Start of Records for processing

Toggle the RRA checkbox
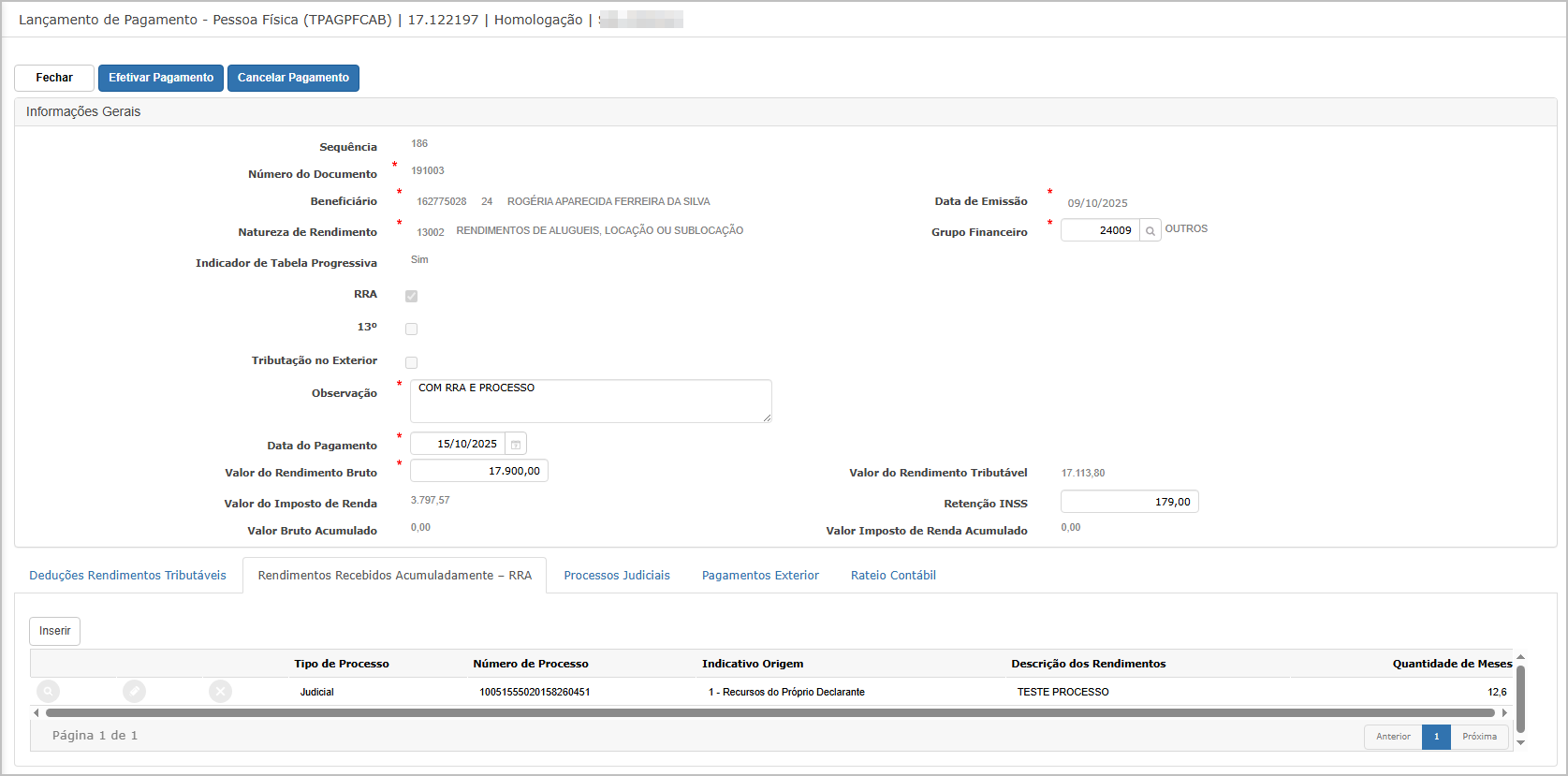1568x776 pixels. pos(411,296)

End of Records for processing
Start of Records for processing

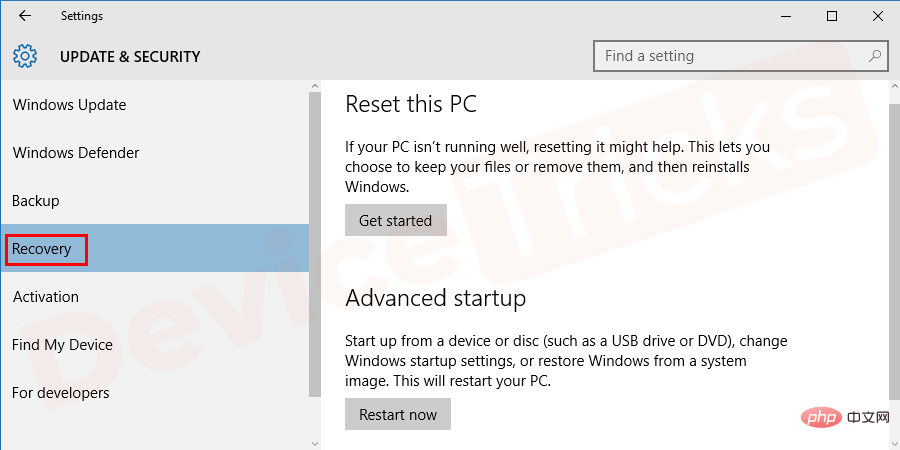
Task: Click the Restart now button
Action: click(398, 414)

End of Records for processing
Start of Records for processing

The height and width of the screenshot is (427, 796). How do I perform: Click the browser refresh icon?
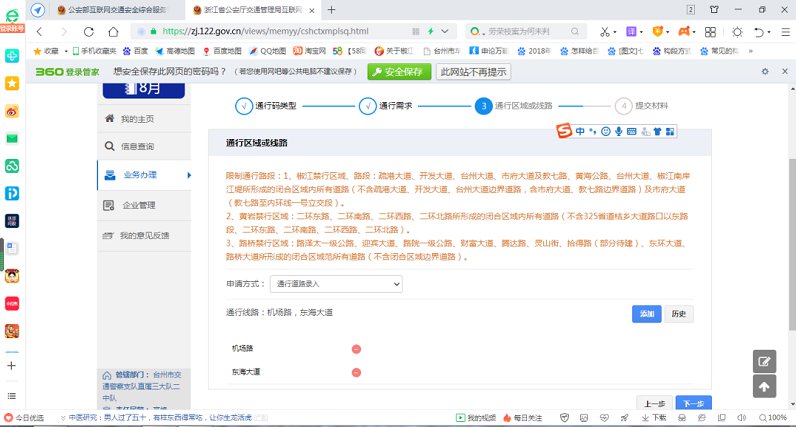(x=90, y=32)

End of Records for processing

Stated exercise.
Substitute "reload icon" for "refresh icon" in the items between the line holding "The height and" and the line holding "(x=90, y=32)", inclusive, and change nothing else. Reproduce only those lines, without the pictures.

Complete output.
The height and width of the screenshot is (427, 796). How do I perform: Click the browser reload icon?
(x=90, y=32)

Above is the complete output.